Thursday, September 2, 2010

Return to planet normal...


So I have been back home for a little over a week now and have started new routines and gotten used to the time. I feel like I wake up, workout, work, go home and pass out. My energy has been a little low, however it's possibly because I thought it was a good idea to give up caffeine (I've resolved that problem today).

My new wake-up and workout schedule has been working really well for me, but it's difficult for me to stay up at night after I get home. I feel like I just make dinner and plop on the couch...and there is no return from that. My productive self has slowly been pushing me to wake up earlier to get things done, but I'd really like to stay up longer and see more of the day. I need regain control of my schedule so that I can fight the good fight against time.

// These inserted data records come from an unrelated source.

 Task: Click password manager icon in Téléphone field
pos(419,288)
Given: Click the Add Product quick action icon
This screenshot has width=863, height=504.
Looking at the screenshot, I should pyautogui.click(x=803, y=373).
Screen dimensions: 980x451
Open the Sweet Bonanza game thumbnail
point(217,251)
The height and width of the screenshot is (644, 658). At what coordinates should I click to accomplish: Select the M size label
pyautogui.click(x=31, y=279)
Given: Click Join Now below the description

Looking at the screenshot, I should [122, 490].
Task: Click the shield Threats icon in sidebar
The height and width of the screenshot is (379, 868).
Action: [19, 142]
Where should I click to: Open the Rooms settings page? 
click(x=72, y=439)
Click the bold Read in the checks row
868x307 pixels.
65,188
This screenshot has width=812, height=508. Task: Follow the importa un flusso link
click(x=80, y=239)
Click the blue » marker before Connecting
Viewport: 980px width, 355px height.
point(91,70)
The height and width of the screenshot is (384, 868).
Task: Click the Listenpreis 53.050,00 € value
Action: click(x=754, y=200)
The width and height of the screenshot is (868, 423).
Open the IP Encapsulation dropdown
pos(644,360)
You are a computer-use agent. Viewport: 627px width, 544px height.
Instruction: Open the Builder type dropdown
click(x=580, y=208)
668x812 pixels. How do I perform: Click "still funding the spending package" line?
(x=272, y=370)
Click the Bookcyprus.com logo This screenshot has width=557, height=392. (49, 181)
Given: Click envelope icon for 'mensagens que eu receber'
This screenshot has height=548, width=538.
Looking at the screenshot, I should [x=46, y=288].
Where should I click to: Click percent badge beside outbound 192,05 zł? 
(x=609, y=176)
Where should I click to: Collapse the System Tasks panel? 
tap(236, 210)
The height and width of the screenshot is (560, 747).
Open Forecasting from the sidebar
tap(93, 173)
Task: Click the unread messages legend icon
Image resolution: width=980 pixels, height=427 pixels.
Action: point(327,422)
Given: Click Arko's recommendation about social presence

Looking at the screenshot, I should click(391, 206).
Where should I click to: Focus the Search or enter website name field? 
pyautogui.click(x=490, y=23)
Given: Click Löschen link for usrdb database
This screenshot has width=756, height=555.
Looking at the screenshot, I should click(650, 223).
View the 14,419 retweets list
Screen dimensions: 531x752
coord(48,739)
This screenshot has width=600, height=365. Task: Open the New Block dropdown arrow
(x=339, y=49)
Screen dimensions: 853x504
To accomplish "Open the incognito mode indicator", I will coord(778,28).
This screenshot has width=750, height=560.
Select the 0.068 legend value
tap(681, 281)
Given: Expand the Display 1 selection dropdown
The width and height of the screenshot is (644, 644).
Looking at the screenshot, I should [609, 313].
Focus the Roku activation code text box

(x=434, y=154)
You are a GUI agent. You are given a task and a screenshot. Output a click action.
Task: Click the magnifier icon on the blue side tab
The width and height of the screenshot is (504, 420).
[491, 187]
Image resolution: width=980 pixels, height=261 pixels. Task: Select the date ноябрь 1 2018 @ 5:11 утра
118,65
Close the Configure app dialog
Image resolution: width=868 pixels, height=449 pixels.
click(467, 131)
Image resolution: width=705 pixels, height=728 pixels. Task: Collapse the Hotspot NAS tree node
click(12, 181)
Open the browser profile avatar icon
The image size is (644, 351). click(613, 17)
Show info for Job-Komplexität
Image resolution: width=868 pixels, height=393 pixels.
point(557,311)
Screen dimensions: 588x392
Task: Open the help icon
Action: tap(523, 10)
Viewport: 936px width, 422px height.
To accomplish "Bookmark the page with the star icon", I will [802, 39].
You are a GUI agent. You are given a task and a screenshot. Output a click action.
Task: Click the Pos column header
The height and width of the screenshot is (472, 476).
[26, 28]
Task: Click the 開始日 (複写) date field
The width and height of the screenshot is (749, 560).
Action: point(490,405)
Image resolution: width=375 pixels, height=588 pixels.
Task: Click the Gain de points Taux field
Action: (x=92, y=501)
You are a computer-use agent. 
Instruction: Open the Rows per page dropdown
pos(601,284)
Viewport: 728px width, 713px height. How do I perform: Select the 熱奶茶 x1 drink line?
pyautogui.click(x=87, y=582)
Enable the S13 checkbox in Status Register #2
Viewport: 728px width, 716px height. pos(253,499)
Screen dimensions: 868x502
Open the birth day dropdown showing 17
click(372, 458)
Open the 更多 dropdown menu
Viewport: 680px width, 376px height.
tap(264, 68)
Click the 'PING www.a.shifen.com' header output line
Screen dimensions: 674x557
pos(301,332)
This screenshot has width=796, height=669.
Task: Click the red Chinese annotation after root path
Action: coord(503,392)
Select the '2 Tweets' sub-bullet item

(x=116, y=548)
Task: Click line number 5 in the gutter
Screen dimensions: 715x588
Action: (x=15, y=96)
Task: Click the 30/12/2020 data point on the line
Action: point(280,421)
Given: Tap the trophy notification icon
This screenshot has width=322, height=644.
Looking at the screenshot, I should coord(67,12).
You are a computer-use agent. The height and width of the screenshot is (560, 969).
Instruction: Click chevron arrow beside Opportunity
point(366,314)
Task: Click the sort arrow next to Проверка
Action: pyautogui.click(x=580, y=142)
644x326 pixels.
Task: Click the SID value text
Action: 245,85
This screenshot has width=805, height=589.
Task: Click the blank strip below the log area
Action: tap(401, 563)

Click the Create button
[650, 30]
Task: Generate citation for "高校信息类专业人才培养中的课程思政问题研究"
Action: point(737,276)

Managing yourself as a business is so difficult. There are way too many things that I need to get done in a day. I feel like I over-promise and under-deliver, something that I have always vowed never to do to clients, but keep doing to myself.

Lists are beginning to mean nothing to me. There are no consequences to my personal laziness and if there are, I have already lived with them and they aren't bad enough company where I care. I guess it boils down to the fact that I'm not really a patient person and generally want everything to be done and dealt with yesterday and if it takes longer than that, I feel I have no control. Ah well...we are home, happy, healthy and ready to move forward. Maybe now that I got this out on screen, I can make myself accountable.

I did bribe myself with shopping, which may just work!